» **EXTRAIT**:
^^^^^^^^

Après l’Orage Boursier
Après les violents remous des bourses de valeurs, les échanges se sont plus ou moins équilibrés ; la panique était injustifiée, un retour à l’optimisme tout au moins prématuré. Les avis diffèrent à New-York, et sur les causes de cette alerte, et sur les moyens d’en prévenir le retour. L’administration Kennedy soutient, chiffres à l’appui, que la situation des Etats-Unis est saine, que les progrès sont modestes mais incontestables et qu’il ne s’est agi que d’une correction un peu brutale, mais normale, d’une hausse exagérée des cours que seule la perspective d’une inflation continue pouvait justifier. L’équilibre du budget, la stabilité des prix, la contraction des marges bénéficiaires des industries commanderaient une évaluation plus raisonnable du rapport entre les bénéfices à attendre et la capitalisation des affaires, ce qui s’est produit.
On admet cependant qu’il faut agir de quelque manière pour relancer l’expansion. Les démocrates préconisent une réduction des impôts directs, même au prix d’un déficit budgétaire et une politique plus hardie dans l’ordre social et des travaux publics. Mais le Gouvernement craint, avec raison, qu’un tel programme ne se traduise par un autres accès de faiblesse du dollar et de nouvelles sorties d’or, quand la monnaie américaine a encore besoin d’un soutien constant sur les places étrangères. Les républicains voient dans la faiblesse récente de Wall Street, l’expression d’une crise de confiance entre l’administration Kennedy et le monde des affaires et de la crainte d’une intervention perpétuelle de l’Etat dans la formation des prix, c’est-à-dire une atteinte au système de libre entreprise comme l’a montré l’opposition de Kennedy au relèvement du prix de l’acier. Il faut donc rétablir la confiance en laissant les entreprises définir leur politique comme elles l’entendent. La prospérité est à ce prix.

^^^^^^^^

» **VOS CONSIGNES**: Restituez mot pour mot l'intégralité de l'extrait sur l'orage boursier. Les lignes ci-dessous forment un matériau indépendant de l'extrait.

» **DONNÉES FOURNIES**:
^^^^^^^^

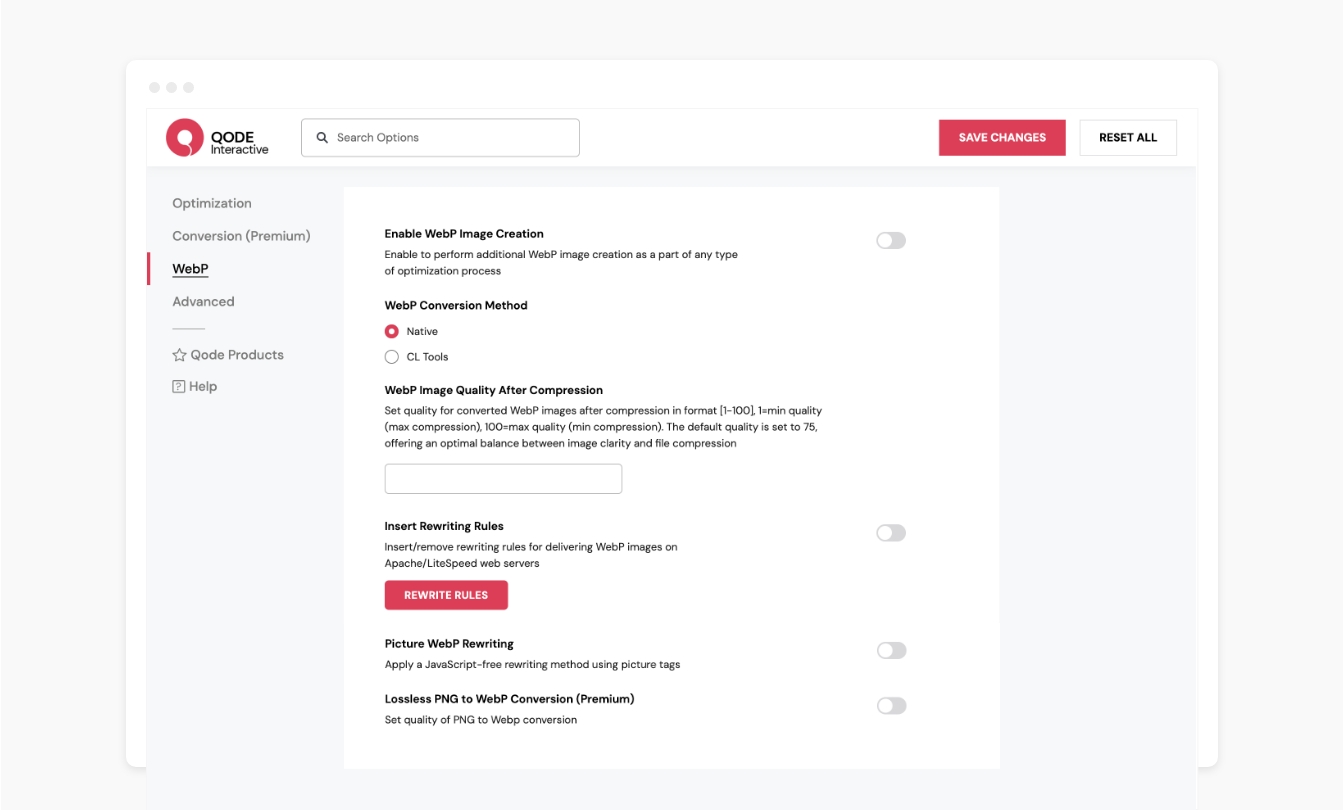Enable WebP Image Creation toggle
This screenshot has height=810, width=1343.
[891, 241]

^^^^^^^^

» **RÉPONSE À L'EXERCICE**:
Après l’Orage Boursier
Après les violents remous des bourses de valeurs, les échanges se sont plus ou moins équilibrés ; la panique était injustifiée, un retour à l’optimisme tout au moins prématuré. Les avis diffèrent à New-York, et sur les causes de cette alerte, et sur les moyens d’en prévenir le retour. L’administration Kennedy soutient, chiffres à l’appui, que la situation des Etats-Unis est saine, que les progrès sont modestes mais incontestables et qu’il ne s’est agi que d’une correction un peu brutale, mais normale, d’une hausse exagérée des cours que seule la perspective d’une inflation continue pouvait justifier. L’équilibre du budget, la stabilité des prix, la contraction des marges bénéficiaires des industries commanderaient une évaluation plus raisonnable du rapport entre les bénéfices à attendre et la capitalisation des affaires, ce qui s’est produit.
On admet cependant qu’il faut agir de quelque manière pour relancer l’expansion. Les démocrates préconisent une réduction des impôts directs, même au prix d’un déficit budgétaire et une politique plus hardie dans l’ordre social et des travaux publics. Mais le Gouvernement craint, avec raison, qu’un tel programme ne se traduise par un autres accès de faiblesse du dollar et de nouvelles sorties d’or, quand la monnaie américaine a encore besoin d’un soutien constant sur les places étrangères. Les républicains voient dans la faiblesse récente de Wall Street, l’expression d’une crise de confiance entre l’administration Kennedy et le monde des affaires et de la crainte d’une intervention perpétuelle de l’Etat dans la formation des prix, c’est-à-dire une atteinte au système de libre entreprise comme l’a montré l’opposition de Kennedy au relèvement du prix de l’acier. Il faut donc rétablir la confiance en laissant les entreprises définir leur politique comme elles l’entendent. La prospérité est à ce prix.